In 1948, the commercial units at 699 and 701 Yonge Street were combined and converted into the Brass Rail Tavern. The establishment initially operated as a restaurant and tavern that presented live performances by local and touring musicians. The City of Toronto's heritage research identifies 1948 as the beginning of the Brass Rail at the site, although the club has subsequently promoted 1958 as its founding date.

The premises underwent several exterior alterations over the following decades. A new facade was installed at 699–701 Yonge Street in 1962, and the frontage was reclad with wood siding in the early 1970s. Large illuminated signs that later became a prominent feature of the club's appearance were added during the 1990s and 2000s.

During the 1950s and 1960s, the Brass Rail formed part of Yonge Street's expanding live-entertainment district. By the late 1960s and early 1970s, it increasingly incorporated adult entertainment as the character of the surrounding Yonge Street strip shifted from live music toward bars, strip clubs and other adult-oriented businesses. A 1970 photograph reproduced in the City of Toronto's heritage study shows the Brass Rail Tavern advertising "Topless Girls" on its marquee.

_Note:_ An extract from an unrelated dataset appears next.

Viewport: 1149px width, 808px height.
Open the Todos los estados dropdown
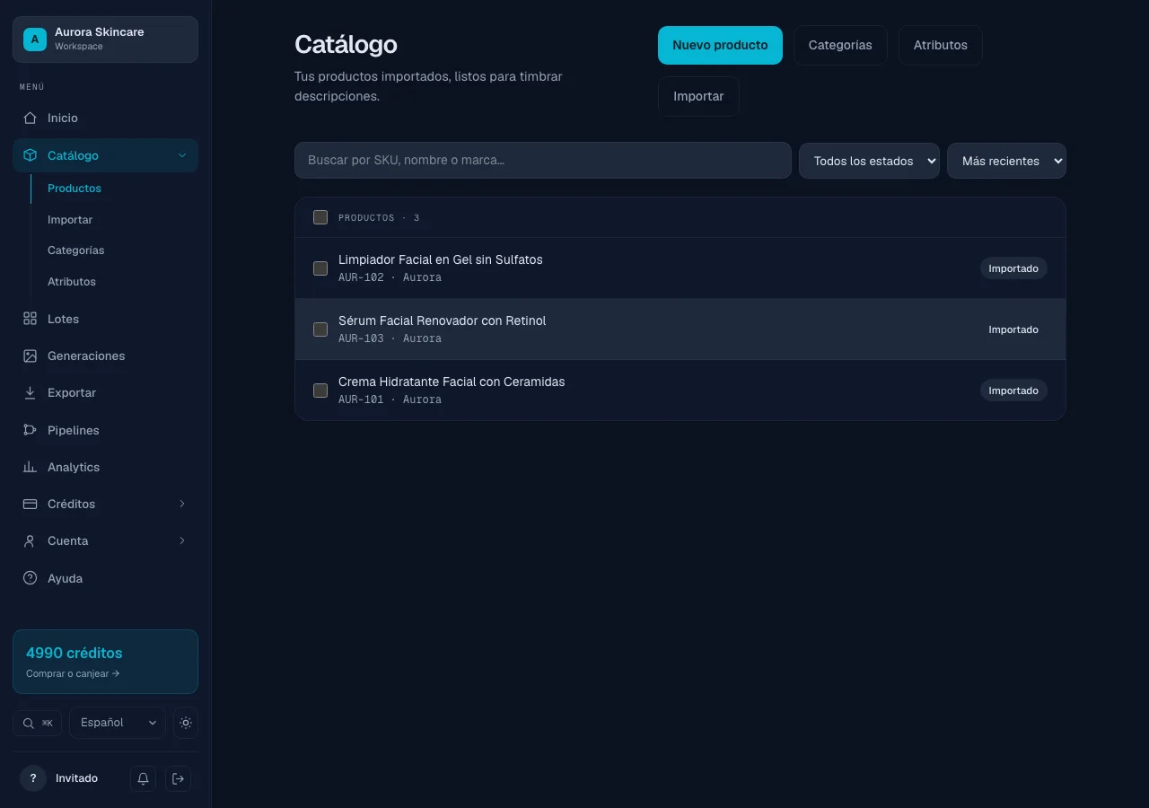pos(869,161)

During the 1970s, the establishment operated under the name Yonge Station while continuing to feature live music. Musician Paul Shaffer, who had moved to Toronto from Thunder Bay, worked at the venue early in his career as a musician and master of ceremonies.

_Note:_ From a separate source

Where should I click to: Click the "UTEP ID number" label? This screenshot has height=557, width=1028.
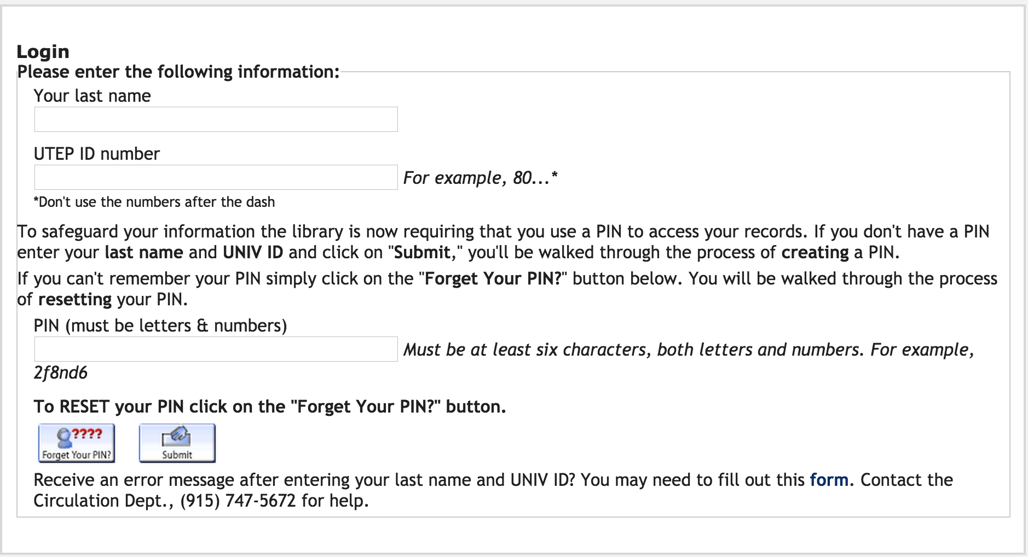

In the 1980s, the establishment returned to the Brass Rail name and completed its transition into a full-time strip club. It subsequently became one of the best-known surviving adult-entertainment establishments on Yonge Street.

The club became particularly associated with visiting celebrities during the Toronto International Film Festival, whose events and luxury hotels are concentrated in nearby Yorkville. Celebrities reported at the Brass Rail have included Samuel L. Jackson, Colin Farrell, Charlize Theron and Alex Rodriguez.

===Lap-dancing litigation===
During the 1990s and early 2000s, the Brass Rail became involved in litigation over the legality of lap dancing. The club deliberately defied a Toronto bylaw restricting lap dancing and was among adult-entertainment establishments involved in court proceedings concerning whether physical contact between dancers and patrons constituted indecent acts under the Criminal Code.

The litigation occurred against the background of several Supreme Court of Canada decisions concerning indecency in adult-entertainment establishments, including R v Mara in 1997 and R. v. Pelletier in 1999.